Palestinian–Lebanese teacher, poet, writer and publisher

Bashir Issa Copti (بشير عيسى قبطي) was a Palestinian–Lebanese teacher, poet, writer and publisher.

== Biography ==

=== Early life ===
He was born in Jaffa, Palestine on August 11, 1929, in a family of six boys and three girls. His father was a professor of Arabic and mathematics at the Jaffa Governmental School, while his mother was a well-educated woman knowledgeable of three languages including German.

He studied at Bishop Gobat's School in Jerusalem until 1948, when the war in Palestine escalated, and due to continuous aggression, he emigrated with his family to Amman, Jordan, where he was employed with the United Nations and then joined the Ministry of Finance. Due to financial and political inconvenience he emigrated again to Beirut in 1961 where he was employed at the National School of Choueifat now International School of Choueifat – Lebanon.

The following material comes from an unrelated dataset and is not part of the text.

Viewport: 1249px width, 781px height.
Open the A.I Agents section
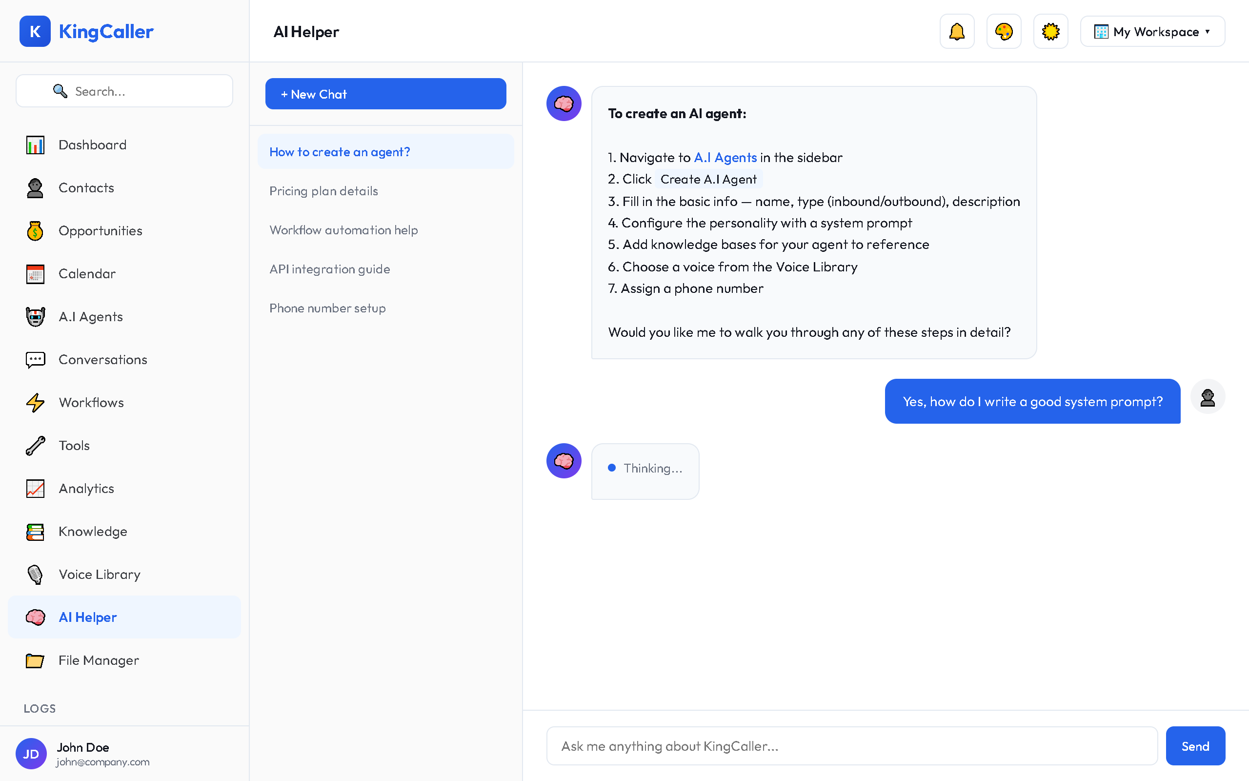(x=90, y=317)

=== University studies and professional career ===
During his employment at the Choueifat School, he got the permission of the Director Mr. Ralph Boustany to continue his higher education, and successfully enrolled in Saint-Joseph's University by mid-1961. He continued his studies and earned his Diploma in Literature by 1964.

He tutored at the School of Choueifat Arabic language, Literature, Philosophy and History of Sciences of the Arabs to graduate classes for a period of fifteen years as he also tutored Mathematics to Intermediate Classes. He then moved to International College (IC) in 1977 to teach Philosophy and History of Science of the Arabs to Baccalauréat classes until 1998, when he retired. According to his student "Bashir Copti was a great teacher" and "gave meaning and purpose to us all"

=== Family ===
Copti is married to Violet Jureidini from the village Majdalouna, El Chouf, Lebanon and has three daughters, a son, and eleven grandchildren.

== Bibliography ==

=== Poetry ===
- Rebel Flame (اللهب الثائر)
- Frost Under the Sun ( صقيع تحت الشمس)
- Booklet of Spiritual Songs (كتاب ترانيم روحية)
- The Story of Creation ( قصة الخلق)

=== Books ===
- Philosophical Research (أبحاث فلسفية)
- History of Science of the Arabs (تاريخ العلوم عند العرب)
- Dictionary of Arabic Grammar & Parsing ( القاموس في الصرف والنحو والاعراب)
- Introduction to the History of Palestine Before Christ
- Christianity in the Pre-Islamic Poetry ( المسيحية في الشعر الجاهلي)
- Booklet for Devotional Prayers (كتاب صلوات تعبديّة)

=== Unpublished works ===
- Greek Philosophy(الفلسفة اليونانية)
- Collection of poetry (ديوان شعر)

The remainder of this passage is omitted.